■ EXERCISE
Return a copy of each line in the listing that includes the word "green".

··········

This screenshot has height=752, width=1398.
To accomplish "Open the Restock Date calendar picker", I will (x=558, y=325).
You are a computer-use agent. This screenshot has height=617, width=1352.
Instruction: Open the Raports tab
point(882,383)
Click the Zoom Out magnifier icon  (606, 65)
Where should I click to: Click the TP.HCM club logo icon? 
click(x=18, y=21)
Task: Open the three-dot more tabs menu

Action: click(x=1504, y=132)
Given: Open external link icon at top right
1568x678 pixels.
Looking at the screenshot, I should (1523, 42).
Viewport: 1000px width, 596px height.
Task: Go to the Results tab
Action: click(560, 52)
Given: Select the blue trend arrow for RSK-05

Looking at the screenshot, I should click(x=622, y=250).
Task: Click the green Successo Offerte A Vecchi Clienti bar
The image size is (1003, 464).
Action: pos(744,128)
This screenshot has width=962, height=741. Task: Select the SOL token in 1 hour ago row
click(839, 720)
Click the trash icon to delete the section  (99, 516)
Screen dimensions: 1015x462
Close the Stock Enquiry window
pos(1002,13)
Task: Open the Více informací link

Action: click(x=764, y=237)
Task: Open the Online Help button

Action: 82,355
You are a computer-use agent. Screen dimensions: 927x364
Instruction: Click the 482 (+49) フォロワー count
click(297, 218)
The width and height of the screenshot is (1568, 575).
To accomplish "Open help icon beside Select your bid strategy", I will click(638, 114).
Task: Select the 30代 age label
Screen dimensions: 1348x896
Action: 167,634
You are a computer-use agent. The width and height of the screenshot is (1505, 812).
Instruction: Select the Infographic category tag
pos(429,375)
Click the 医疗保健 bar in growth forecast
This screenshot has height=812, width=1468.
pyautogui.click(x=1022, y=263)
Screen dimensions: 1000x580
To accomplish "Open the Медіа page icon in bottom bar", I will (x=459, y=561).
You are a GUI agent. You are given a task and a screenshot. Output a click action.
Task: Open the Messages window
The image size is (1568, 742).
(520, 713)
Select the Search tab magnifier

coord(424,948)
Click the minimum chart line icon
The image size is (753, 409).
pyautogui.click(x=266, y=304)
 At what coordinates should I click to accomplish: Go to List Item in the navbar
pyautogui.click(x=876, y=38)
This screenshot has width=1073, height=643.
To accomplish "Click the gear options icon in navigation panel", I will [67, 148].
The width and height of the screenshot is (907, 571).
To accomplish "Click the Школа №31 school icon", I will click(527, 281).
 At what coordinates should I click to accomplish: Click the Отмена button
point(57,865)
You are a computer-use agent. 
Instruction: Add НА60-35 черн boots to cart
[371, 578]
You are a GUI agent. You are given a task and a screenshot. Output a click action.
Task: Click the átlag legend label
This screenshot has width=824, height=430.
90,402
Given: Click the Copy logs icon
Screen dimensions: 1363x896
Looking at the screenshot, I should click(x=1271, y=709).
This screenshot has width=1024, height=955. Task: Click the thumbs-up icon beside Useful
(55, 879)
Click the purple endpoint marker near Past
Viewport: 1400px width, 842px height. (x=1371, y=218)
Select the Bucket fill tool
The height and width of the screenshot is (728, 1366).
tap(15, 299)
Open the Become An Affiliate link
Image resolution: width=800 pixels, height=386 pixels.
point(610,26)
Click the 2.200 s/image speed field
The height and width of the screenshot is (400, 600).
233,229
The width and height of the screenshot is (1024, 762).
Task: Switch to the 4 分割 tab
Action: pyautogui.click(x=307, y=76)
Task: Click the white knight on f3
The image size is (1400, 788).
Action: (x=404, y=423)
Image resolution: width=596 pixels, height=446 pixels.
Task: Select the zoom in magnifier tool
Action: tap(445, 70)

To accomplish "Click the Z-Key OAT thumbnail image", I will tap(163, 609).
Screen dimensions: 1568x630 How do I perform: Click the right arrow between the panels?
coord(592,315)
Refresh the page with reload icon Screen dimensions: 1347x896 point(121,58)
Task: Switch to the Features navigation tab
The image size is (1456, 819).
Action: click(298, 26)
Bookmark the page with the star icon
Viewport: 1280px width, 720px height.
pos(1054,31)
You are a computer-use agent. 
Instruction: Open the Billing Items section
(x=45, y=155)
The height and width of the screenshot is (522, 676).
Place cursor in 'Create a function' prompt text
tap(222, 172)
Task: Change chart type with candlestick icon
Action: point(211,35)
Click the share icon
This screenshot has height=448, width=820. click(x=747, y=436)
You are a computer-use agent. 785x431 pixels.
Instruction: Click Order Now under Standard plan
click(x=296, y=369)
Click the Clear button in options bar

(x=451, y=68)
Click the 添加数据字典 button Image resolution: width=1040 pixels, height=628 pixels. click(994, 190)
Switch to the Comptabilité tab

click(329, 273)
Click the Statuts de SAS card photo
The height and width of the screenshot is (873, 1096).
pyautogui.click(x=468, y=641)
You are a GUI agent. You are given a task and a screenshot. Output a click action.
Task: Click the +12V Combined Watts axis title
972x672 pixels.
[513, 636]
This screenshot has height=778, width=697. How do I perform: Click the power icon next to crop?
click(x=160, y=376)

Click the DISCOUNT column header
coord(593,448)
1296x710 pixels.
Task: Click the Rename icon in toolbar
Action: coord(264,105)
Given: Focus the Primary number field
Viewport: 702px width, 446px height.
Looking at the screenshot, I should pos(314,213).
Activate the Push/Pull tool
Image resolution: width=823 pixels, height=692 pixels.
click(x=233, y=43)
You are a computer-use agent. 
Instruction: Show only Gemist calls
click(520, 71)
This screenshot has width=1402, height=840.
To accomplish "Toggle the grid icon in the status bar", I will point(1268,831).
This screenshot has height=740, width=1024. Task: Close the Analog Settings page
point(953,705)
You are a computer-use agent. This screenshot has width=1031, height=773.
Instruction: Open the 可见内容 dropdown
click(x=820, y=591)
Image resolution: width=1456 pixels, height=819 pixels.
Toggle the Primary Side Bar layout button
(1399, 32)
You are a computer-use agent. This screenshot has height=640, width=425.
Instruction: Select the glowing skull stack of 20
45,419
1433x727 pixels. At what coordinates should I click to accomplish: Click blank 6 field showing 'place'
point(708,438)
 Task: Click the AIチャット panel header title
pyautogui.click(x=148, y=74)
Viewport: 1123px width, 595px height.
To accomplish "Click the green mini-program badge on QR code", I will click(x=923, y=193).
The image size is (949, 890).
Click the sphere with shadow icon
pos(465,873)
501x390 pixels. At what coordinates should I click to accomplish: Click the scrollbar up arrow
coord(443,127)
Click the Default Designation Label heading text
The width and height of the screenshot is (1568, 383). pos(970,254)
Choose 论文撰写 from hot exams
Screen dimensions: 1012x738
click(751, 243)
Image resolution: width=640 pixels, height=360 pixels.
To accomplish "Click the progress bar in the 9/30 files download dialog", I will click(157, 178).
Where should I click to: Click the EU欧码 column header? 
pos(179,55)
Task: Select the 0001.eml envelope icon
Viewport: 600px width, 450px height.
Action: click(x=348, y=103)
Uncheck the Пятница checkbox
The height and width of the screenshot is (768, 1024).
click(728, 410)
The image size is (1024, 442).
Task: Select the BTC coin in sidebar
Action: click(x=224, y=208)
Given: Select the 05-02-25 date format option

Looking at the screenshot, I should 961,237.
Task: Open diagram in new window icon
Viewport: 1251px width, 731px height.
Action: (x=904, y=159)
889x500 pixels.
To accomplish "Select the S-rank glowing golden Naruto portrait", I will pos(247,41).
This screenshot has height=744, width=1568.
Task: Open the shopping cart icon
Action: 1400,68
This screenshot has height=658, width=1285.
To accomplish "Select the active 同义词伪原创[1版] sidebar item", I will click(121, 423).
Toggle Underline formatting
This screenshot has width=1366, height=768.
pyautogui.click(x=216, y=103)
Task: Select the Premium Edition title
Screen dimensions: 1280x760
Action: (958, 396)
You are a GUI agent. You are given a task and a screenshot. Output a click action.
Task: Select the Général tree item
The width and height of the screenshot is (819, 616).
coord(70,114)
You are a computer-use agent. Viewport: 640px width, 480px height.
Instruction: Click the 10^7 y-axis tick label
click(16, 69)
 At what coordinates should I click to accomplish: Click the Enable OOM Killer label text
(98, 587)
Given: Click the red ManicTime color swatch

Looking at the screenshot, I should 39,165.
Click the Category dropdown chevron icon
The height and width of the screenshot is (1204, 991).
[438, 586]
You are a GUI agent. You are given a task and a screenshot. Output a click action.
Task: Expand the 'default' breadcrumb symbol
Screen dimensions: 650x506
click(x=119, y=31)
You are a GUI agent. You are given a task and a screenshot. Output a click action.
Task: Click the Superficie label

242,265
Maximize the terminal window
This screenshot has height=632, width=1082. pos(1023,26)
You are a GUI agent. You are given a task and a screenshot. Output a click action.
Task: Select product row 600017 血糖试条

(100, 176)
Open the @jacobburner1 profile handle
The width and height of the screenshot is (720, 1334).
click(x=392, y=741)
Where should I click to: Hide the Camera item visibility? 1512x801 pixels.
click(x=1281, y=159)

··········

■ YOUR RESPONSE
Task: Click the green Successo Offerte A Vecchi Clienti bar
To accomplish "Click the green mini-program badge on QR code", I will click(x=923, y=193).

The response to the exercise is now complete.